High Plains Natural Gas Company v. Warren Petroleum Company, a Division of Gulf Oil Corporation

875 F.2d 284, 103 Oil & Gas Rep. 540, 8 U.C.C. Rep. Serv. 2d (West) 1015, 1989 U.S. App. LEXIS 6733, 1989 WL 51345
CourtCourt of Appeals for the Tenth Circuit
DecidedMay 19, 1989
Docket87-2466
StatusPublished
Cited by22 cases

This text of 875 F.2d 284 (High Plains Natural Gas Company v. Warren Petroleum Company, a Division of Gulf Oil Corporation) is published on Counsel Stack Legal Research, covering Court of Appeals for the Tenth Circuit primary law. Counsel Stack provides free access to over 12 million legal documents including statutes, case law, regulations, and constitutions.

Bluebook
High Plains Natural Gas Company v. Warren Petroleum Company, a Division of Gulf Oil Corporation, 875 F.2d 284, 103 Oil & Gas Rep. 540, 8 U.C.C. Rep. Serv. 2d (West) 1015, 1989 U.S. App. LEXIS 6733, 1989 WL 51345 (10th Cir. 1989).

Opinion

BRORBY, Circuit Judge.

High Plains Natural Gas Company (High Plains), the buyer, filed suit for damages against Warren Petroleum Company (Warren), the seller, alleging Warren’s failure to deliver marketable natural gas breached implied warranties of merchantability and fitness for a particular purpose and violated the Texas Deceptive Trade Practices Act (DTPA).
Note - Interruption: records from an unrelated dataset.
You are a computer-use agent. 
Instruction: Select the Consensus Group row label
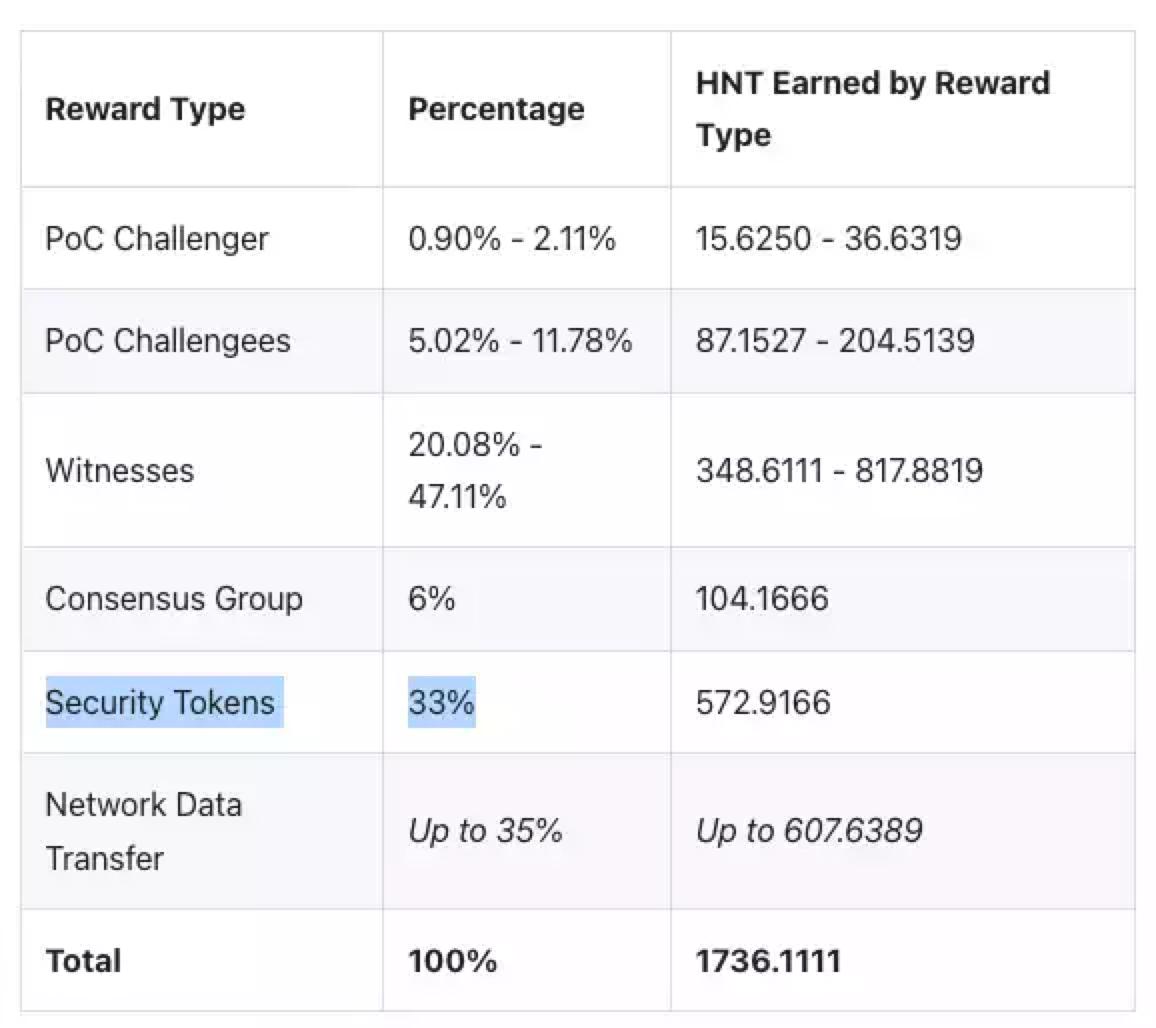click(x=174, y=599)
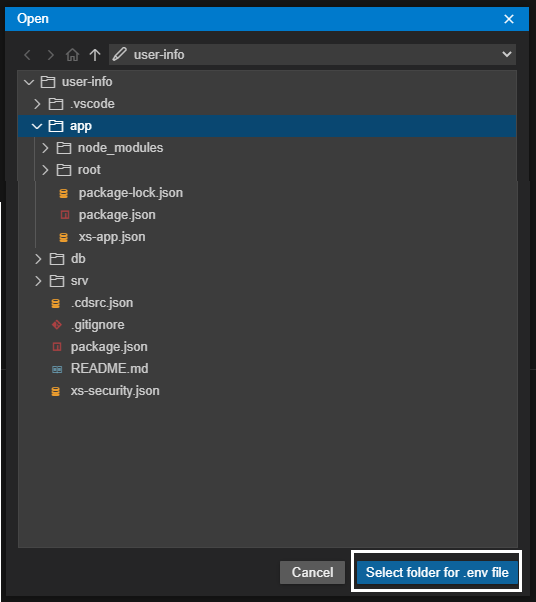Click the app folder icon
The image size is (536, 602).
(x=56, y=126)
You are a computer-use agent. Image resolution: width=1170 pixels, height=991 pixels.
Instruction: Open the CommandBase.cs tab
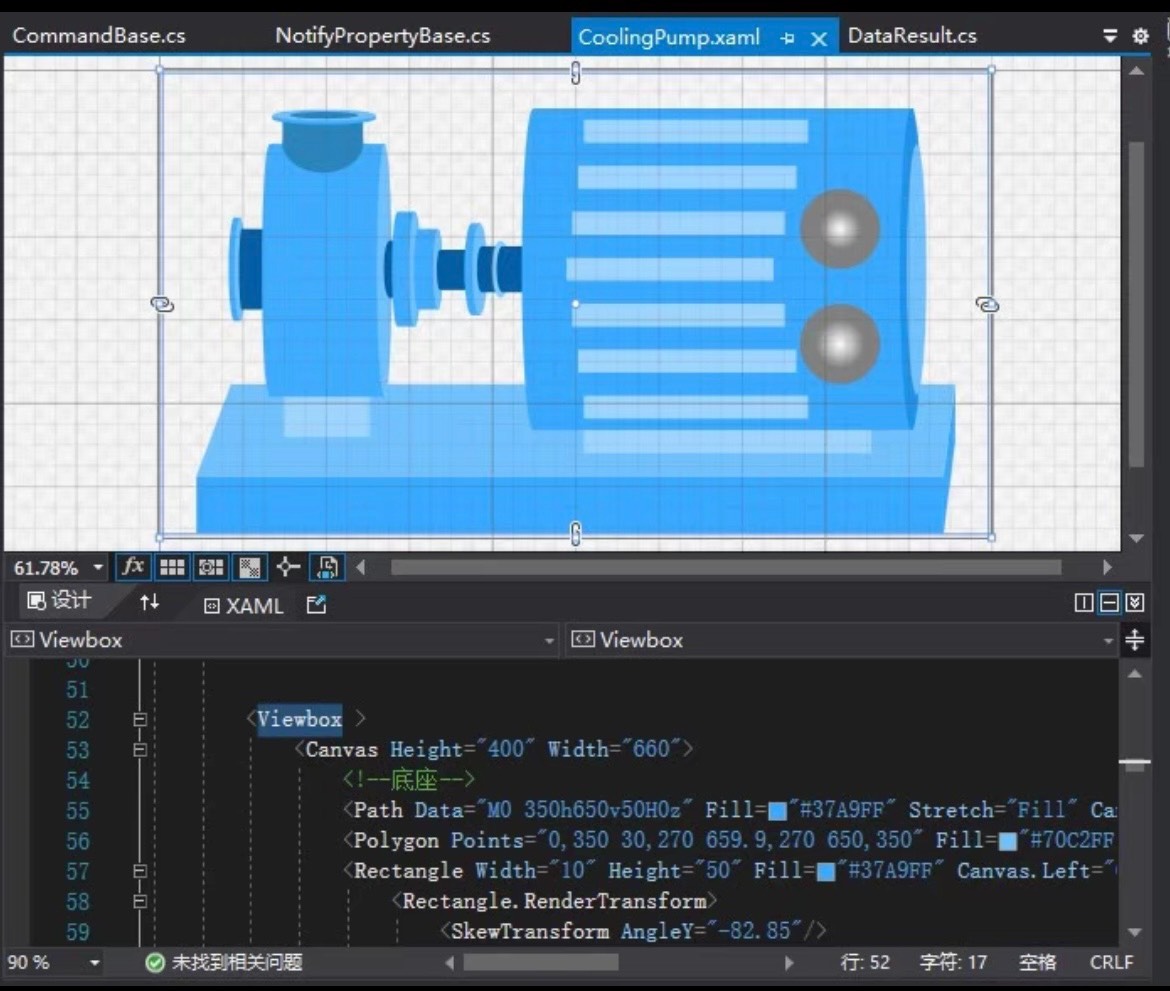pyautogui.click(x=98, y=35)
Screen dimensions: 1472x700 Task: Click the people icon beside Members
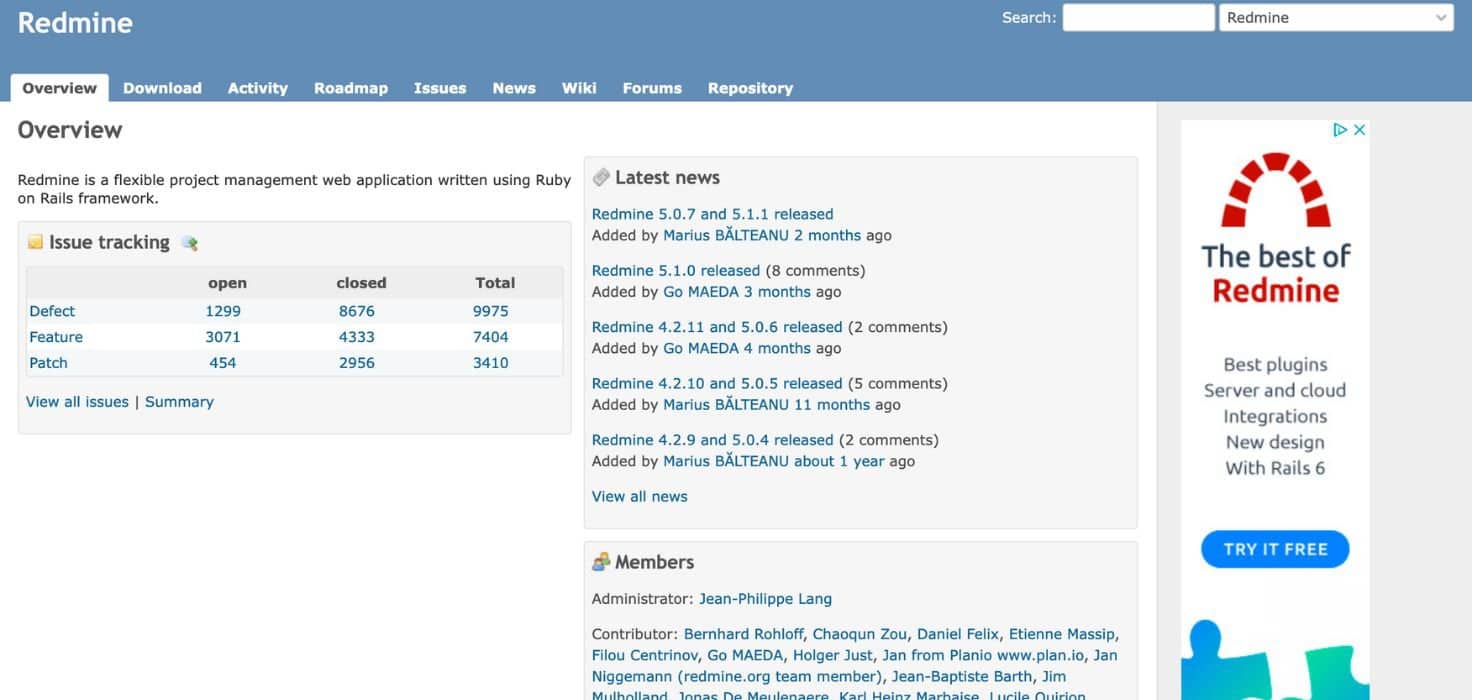[601, 561]
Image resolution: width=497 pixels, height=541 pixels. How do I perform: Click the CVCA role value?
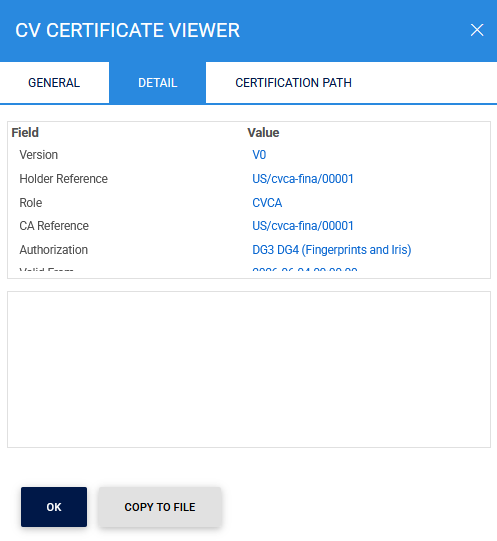[267, 203]
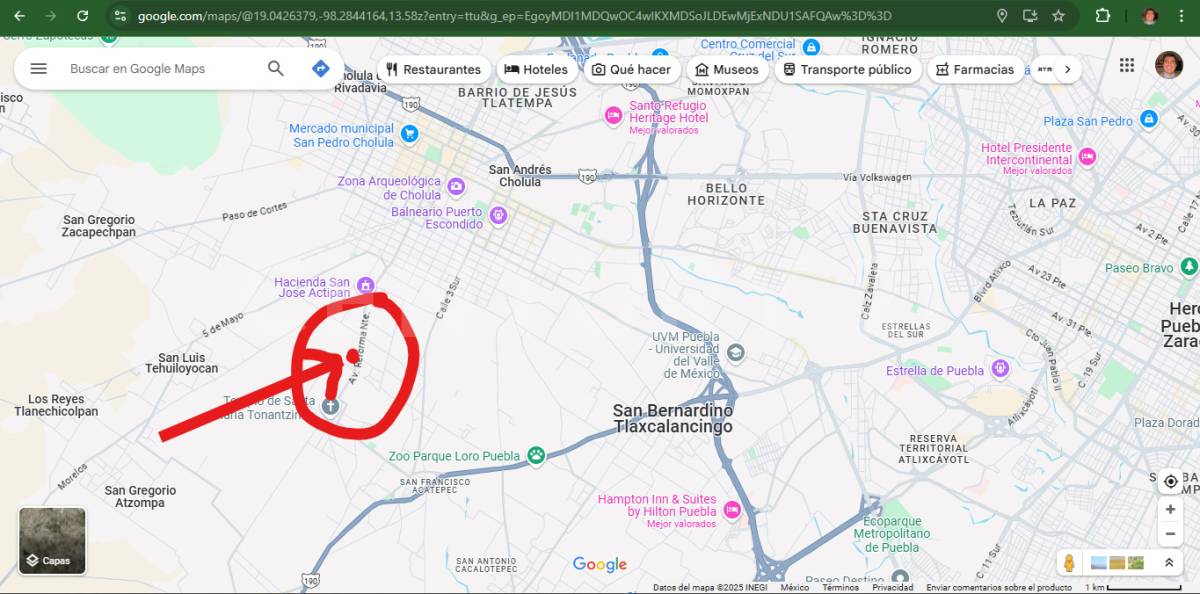The width and height of the screenshot is (1200, 594).
Task: Expand the imagery strip with double chevron
Action: [1168, 563]
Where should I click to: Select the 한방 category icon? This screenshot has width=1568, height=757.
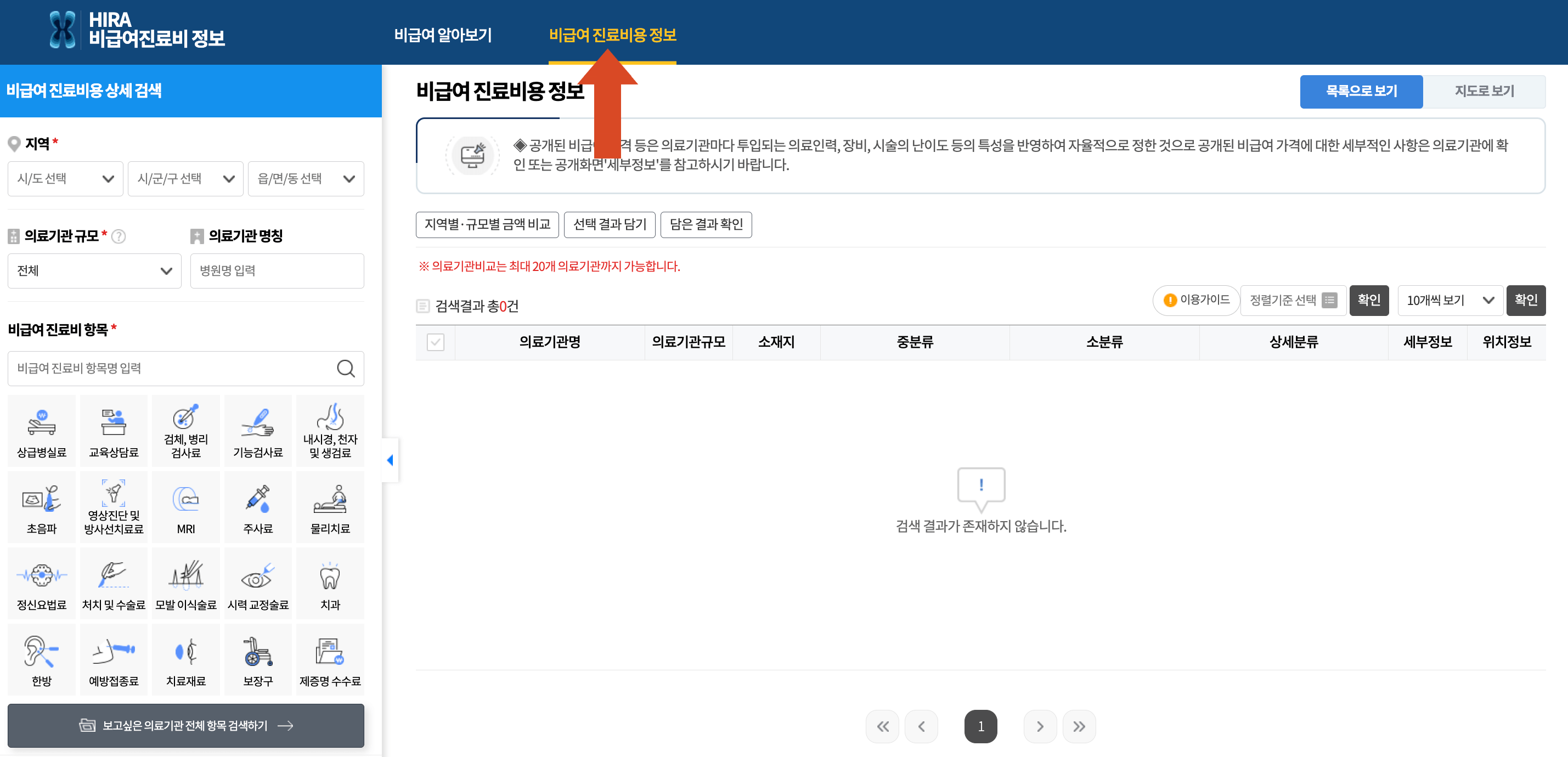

Warren moved for summary judgment asserting the remedies sought by High Plains could not be awarded as a matter of law because the contract limits the remedies for breach of contract to rejection of the natural gas or termination of the contract. The trial court granted summary judgment in favor of Warren holding the contract’s limitation of remedies provision precluded relief. High Plains appeals the order granting summary judgment. We agree with the trial court’s disposition and AFFIRM.

High Plains asserts three errors for our review: (1) High Plains is entitled to pursue its claim for breach of implied warranty as the limitation of remedies provision does not modify the implied warranties; (2) the limitations of remedies clauses in the contract do not prohibit High Plains from pursuing its remedies under the DTPA; and (3) Warren breached its implied duty of good faith and fair dealing.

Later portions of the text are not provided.